ECB: Lower Cruising Altitude

The European Central Bank (ECB) cut policy rates by 25 basis points at its June meeting, its first rate cut in almost five years, but did not provide firm guidance on how its rate cycle may proceed from here. While the ECB Governing Council (GC) has lowered its cruising altitude somewhat, the data flow over the coming months will decide the speed at which the ECB removes additional restrictiveness. In the meantime, we expect policy will remain tight and decisions taken on a meeting-by-meeting basis, with the ECB unlikely to precommit to a particular rate path.

In line with June’s first step in the cutting cycle, which takes the deposit rate to 3.75%, we believe the ECB will continue to proceed cautiously in conventional 25-basis-point moves. Given the ECB’s reaction function (which is based on the inflation outlook, underlying inflation dynamics, and policy transmission), we envision the ECB will keep cutting rates at staff projection meetings, with non-projection meetings less likely to see policy changes. September provides the next opportunity to holistically reassess the disinflation process, and the final staff projection meeting of 2024 takes place in December.

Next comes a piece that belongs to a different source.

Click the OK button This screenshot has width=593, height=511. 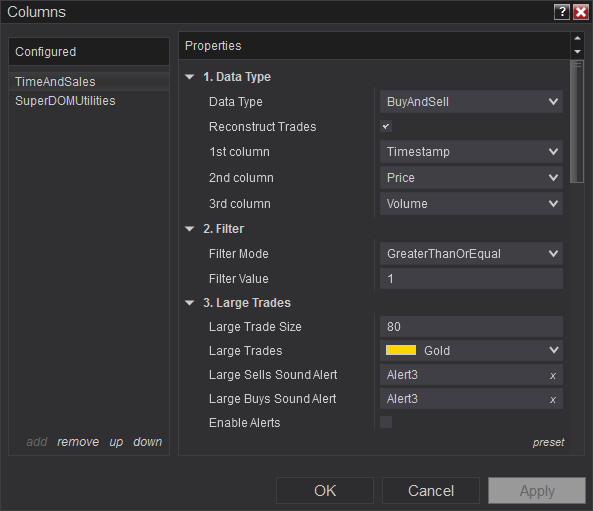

The market is currently pricing another 35 basis points of ECB rate cuts this year, and a policy rate of 2.8% at the end of 2025. The terminal rate priced at around 2.5% – well above most estimates for a neutral policy rate for the euro area – speaks to elevated “last mile” inflation concerns among investors. Contrary to earlier this year, this pricing now seems reasonable and is broadly in line with our long-held baseline of three cuts for 2024, with one cut at each of the two remaining staff projection meetings.

Risks are skewed towards fewer cuts, mainly on the back of sticky services inflation, a resilient labour market, loose financial conditions, and ECB risk management considerations. The spotlight during the second half of the year will likely remain on wage developments and services inflation, particularly in light of a record low unemployment rate of 6.4% and still elevated job vacancies.